The initial error returned by Power BI, stating that I should open the report settings to rebind, is still confusing to me. I still did not find any place in the Power BI Service to rebind the dataset. Maybe there is an option to do this, but I simply could not find it. That is because I ended up with this solution instead.

Also, the collection of data collected in the past, helped in this case to discover the Report Ids needed to rebind. Again, a case which proves that keeping track of your Power BI ecosystem useful and adds to the health of your environment.
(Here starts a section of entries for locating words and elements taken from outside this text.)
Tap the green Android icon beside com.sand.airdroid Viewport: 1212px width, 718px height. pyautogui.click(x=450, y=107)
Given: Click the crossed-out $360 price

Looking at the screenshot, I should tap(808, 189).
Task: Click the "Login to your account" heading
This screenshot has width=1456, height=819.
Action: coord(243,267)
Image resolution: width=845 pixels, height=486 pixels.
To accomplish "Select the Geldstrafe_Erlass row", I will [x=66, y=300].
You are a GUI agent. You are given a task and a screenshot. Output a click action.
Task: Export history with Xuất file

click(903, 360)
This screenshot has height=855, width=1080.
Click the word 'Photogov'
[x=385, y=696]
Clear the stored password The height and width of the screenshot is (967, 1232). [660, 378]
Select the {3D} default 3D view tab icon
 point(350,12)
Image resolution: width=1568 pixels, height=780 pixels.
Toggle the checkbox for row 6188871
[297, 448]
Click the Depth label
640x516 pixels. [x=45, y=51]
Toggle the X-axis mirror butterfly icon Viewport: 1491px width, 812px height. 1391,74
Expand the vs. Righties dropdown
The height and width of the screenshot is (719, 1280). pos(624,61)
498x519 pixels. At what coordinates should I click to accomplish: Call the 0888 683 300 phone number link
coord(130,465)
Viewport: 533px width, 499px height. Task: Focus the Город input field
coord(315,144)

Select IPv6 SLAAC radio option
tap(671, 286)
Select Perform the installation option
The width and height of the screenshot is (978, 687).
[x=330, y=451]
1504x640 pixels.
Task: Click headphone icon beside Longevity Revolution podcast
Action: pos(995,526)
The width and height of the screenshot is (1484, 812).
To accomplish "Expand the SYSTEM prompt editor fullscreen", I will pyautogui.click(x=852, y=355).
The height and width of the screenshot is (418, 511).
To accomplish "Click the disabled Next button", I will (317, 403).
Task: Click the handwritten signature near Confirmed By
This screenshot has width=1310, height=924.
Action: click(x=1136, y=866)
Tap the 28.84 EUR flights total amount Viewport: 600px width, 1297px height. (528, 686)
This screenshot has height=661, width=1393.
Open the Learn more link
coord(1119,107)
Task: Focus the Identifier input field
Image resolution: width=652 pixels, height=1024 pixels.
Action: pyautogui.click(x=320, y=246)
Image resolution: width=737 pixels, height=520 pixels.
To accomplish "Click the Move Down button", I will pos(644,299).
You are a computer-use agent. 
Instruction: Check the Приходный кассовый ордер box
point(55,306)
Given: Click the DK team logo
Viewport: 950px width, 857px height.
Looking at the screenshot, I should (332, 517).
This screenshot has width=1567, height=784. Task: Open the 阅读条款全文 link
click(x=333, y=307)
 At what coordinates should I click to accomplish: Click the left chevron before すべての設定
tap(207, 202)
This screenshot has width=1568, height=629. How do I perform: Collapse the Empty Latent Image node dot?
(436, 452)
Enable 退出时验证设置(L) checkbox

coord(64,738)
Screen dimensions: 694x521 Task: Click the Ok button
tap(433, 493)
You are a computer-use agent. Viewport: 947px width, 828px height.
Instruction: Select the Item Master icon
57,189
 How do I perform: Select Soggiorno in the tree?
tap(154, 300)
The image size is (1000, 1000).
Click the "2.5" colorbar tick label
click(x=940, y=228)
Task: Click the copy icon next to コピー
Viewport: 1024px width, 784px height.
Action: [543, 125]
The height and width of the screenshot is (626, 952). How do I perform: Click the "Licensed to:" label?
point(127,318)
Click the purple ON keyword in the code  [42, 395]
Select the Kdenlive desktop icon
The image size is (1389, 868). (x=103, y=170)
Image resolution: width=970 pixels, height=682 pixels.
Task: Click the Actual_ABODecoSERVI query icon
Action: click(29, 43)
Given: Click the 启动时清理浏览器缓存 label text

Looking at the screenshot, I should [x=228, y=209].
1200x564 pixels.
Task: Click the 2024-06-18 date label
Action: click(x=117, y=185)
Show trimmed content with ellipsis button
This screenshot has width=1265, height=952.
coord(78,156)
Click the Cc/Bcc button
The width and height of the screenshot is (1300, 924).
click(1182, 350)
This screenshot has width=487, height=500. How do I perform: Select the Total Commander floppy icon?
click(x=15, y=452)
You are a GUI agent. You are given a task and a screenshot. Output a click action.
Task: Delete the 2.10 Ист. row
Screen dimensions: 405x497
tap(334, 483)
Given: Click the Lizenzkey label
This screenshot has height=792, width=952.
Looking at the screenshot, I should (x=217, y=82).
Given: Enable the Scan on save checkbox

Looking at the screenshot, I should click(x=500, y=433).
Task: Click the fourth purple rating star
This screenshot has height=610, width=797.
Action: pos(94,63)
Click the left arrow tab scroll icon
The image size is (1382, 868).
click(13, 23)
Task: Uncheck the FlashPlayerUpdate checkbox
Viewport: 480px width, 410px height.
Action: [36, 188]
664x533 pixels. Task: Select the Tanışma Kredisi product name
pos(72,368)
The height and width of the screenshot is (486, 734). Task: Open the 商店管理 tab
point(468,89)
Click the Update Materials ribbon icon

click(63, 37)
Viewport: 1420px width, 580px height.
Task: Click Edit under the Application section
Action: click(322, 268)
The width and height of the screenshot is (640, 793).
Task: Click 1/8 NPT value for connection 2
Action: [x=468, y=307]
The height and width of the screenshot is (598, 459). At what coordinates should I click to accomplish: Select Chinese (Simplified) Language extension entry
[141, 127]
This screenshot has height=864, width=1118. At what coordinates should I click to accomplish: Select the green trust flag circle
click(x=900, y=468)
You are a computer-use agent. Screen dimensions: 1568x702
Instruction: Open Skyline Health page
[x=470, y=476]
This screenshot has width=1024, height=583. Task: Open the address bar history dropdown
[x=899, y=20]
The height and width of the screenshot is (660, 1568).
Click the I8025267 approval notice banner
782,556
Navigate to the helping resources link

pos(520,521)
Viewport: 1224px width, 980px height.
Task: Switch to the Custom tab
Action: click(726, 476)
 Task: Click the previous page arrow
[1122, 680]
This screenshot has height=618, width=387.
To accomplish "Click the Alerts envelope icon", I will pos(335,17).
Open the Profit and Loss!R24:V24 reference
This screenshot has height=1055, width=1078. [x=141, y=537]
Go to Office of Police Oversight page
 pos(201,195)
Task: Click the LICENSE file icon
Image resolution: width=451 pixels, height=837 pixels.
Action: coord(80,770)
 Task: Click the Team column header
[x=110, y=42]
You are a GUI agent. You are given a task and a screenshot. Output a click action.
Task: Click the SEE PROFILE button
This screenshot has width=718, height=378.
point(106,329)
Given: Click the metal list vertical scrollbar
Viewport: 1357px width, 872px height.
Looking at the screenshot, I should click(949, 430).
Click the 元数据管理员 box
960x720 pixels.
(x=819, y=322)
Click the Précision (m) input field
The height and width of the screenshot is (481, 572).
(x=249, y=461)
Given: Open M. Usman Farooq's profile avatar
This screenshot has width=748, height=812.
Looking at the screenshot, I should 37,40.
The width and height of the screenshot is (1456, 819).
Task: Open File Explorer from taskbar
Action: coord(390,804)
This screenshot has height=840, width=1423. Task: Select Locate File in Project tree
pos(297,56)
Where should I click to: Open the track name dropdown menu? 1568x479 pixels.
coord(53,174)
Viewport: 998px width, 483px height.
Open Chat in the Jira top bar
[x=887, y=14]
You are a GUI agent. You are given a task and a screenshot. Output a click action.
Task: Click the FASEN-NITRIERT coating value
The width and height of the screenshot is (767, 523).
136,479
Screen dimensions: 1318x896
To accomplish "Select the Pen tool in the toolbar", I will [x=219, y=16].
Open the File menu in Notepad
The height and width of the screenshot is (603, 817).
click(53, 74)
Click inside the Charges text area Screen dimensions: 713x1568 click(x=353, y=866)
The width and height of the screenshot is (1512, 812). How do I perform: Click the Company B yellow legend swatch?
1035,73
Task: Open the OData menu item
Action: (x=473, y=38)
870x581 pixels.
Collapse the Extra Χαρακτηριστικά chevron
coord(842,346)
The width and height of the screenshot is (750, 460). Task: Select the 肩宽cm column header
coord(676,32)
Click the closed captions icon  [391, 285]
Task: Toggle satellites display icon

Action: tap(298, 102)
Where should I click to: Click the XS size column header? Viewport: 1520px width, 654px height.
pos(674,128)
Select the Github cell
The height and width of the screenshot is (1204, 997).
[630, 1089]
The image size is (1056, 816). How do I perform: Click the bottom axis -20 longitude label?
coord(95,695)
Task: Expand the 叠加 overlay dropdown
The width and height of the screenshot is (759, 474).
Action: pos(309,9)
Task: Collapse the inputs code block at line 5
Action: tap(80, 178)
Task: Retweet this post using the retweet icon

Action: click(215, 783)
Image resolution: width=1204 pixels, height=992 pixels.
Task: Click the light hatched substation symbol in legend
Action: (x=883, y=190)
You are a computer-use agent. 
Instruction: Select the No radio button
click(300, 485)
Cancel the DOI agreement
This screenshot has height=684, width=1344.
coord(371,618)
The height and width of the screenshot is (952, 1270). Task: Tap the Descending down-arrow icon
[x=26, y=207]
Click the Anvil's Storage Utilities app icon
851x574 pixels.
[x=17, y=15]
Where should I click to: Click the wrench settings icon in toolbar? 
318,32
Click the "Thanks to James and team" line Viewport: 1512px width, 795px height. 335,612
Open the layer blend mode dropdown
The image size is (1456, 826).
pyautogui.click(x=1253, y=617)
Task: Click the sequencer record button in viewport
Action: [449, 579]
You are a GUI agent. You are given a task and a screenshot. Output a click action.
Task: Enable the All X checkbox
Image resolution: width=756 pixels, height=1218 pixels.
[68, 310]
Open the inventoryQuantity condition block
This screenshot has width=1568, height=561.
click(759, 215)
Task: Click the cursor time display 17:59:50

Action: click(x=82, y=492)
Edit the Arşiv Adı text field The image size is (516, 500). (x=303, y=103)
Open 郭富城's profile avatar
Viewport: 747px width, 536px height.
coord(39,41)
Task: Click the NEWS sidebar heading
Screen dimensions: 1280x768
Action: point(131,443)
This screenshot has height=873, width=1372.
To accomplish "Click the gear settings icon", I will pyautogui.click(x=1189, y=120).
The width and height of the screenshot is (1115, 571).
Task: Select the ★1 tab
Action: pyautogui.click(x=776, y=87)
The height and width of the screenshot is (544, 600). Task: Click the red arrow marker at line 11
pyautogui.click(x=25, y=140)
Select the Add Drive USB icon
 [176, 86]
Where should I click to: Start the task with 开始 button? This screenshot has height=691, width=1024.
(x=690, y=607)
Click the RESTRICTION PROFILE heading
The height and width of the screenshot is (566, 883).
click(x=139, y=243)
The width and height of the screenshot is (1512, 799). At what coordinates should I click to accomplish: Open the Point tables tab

In my solution, I used PowerShell in combination with the Power BI REST API, which is something I often do. I already wrote multiple blogs for different challenges and how you can solve them by taking advantage of the APIs and/or PowerShell. If you are not familiar with this, I encourage you to watch a video that was recently published by Adam Saxton, Guy in a Cube to introduce you to this topic.

Also, a few years ago Adam did a specific video on PowerShell and Power BI Admin REST APIs.

5 thoughts on “Unable to open or download Power BI report, because link to Azure Analysis Services is gone. What now?

  1. To get the report id, you could have right clicked the report link from the workspace and copied the link address. Also, you could have gone to the “Manage permissions” page for the report, and copy the report id from the URL.


  2. Mario Valdeavellano

    Sorry, I just realized that my last comment is wrong, because those options are not available. But I can’t see my comment to delete/correct it (pending moderation maybe?), so I’m posting a new one.